# Supervised Autoencoder on CIFAR-10 — Notebook Template

**Goal:** Train a supervised autoencoder (reconstruction + classification) on CIFAR-10, with clear verification at each step.

> Fill in the TODOs step-by-step. Each section contains a brief checklist and sanity checks.

_Generated: 2025-10-21T11:48:40.685883Z_

## 0) Environment & Reproducibility
- [ ] Select device (CPU/GPU)
- [ ] Set random seeds
- [ ] (Optional) Enable cudnn benchmark

**Verify:** print device; run a tiny tensor op.

In [1]:
# TODO: imports
import os
import math
import random
from pathlib import Path
import numpy as np
import torch

# TODO: set device and seeds
SEED = 42
random.seed(SEED)
np.random.seed(SEED)
torch.manual_seed(SEED)
torch.cuda.manual_seed_all(SEED)
device = torch.device('cuda' if torch.cuda.is_available() else 'cpu')
print('Device:', device)

Device: cuda


## 1) Config
- [ ] Define a simple config dict (dataset paths, batch size, latent_dim, λ, lr)
- [ ] Print config to confirm

**Tip:** Start simple; you can move this to YAML later.

In [3]:
# TODO: create a minimal config
CONFIG = {
    'data_root': '../data_02',
    'batch_size': 128,
    'num_workers': 4,
    'img_size': 32,
    'latent_dim': 64,          # try 32/128 later
    'lambda_recon': 0.25,      # weight for reconstruction loss
    'lr': 1e-3,
    'weight_decay': 1e-4,
    'epochs': 50,
}
from pprint import pprint
pprint(CONFIG)

{'batch_size': 128,
 'data_root': '../data_02',
 'epochs': 50,
 'img_size': 32,
 'lambda_recon': 0.25,
 'latent_dim': 64,
 'lr': 0.001,
 'num_workers': 4,
 'weight_decay': 0.0001}


## 2) Data Pipeline (CIFAR-10)
- [ ] Define train/val/test transforms
- [ ] Build DataLoaders
- [ ] Print batch shapes and pixel ranges

**Verify:** `(B, 3, 32, 32)` and labels shape `(B,)`.

In [None]:
# TODO: implement get_transforms(augment=True/False) and get_dataloaders()
from typing import Tuple
import torchvision.transforms as T

def get_transforms(augment: bool = True):
    # TODO: import torchvision.transforms as T and define train/test transforms
    # return train_tfms, test_tfms
    train_tfms = T.Compose([
        transforms.CenterCrop(10),
        transforms.ToTensor(),
    ])
    test_tfms = T.Compose([
        transforms.ToTensor(),
    ])
    raise NotImplementedError('Define CIFAR-10 transforms here')
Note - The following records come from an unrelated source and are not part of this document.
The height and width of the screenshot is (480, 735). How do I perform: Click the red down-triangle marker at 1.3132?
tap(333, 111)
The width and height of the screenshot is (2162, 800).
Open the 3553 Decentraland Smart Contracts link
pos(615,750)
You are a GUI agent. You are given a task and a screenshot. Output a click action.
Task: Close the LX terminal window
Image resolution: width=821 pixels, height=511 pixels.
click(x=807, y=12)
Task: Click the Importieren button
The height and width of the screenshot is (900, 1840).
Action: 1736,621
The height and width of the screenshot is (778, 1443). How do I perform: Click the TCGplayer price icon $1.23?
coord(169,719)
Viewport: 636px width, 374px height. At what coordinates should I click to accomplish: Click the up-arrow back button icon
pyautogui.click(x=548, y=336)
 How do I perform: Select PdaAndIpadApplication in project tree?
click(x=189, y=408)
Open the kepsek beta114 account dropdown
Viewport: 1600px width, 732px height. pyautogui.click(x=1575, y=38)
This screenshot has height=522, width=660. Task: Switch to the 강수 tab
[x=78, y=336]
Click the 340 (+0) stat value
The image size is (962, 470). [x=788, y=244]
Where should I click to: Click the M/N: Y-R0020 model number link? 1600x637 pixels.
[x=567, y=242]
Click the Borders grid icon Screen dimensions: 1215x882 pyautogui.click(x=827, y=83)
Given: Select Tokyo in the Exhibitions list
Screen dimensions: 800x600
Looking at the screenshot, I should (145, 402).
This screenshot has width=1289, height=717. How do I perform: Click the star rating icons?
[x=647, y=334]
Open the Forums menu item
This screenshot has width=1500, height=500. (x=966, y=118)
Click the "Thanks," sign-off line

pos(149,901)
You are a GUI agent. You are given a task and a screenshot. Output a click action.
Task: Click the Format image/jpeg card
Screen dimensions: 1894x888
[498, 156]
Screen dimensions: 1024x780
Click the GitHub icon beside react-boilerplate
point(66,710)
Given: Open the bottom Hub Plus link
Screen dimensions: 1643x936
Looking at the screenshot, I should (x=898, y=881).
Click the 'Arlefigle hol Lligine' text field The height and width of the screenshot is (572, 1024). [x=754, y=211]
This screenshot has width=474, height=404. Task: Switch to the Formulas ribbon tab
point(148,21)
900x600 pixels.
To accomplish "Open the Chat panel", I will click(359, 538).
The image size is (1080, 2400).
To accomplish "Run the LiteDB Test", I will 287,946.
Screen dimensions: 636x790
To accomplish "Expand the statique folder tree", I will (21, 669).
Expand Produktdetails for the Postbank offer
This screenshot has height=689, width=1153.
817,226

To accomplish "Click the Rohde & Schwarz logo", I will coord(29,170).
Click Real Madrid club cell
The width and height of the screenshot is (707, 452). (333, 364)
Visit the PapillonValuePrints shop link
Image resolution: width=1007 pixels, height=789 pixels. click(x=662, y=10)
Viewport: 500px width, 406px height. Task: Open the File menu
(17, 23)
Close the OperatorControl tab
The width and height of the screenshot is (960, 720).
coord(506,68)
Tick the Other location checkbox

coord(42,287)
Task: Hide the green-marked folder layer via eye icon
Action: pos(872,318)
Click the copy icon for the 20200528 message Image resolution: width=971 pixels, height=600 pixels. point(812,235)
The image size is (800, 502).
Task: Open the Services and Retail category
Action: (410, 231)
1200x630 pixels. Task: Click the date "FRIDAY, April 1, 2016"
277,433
def get_dataloaders(cfg) -> Tuple[object, object, object]:
    # TODO: use torchvision.datasets.CIFAR10 and DataLoader
    # return train_loader, val_loader, test_loader
    raise NotImplementedError('Create CIFAR-10 DataLoaders here')

# TODO: after implementing, run a quick sanity batch
# ex:
# train_loader, val_loader, test_loader = get_dataloaders(CONFIG)
# images, labels = next(iter(train_loader))
# print(images.shape, labels.shape, images.min().item(), images.max().item())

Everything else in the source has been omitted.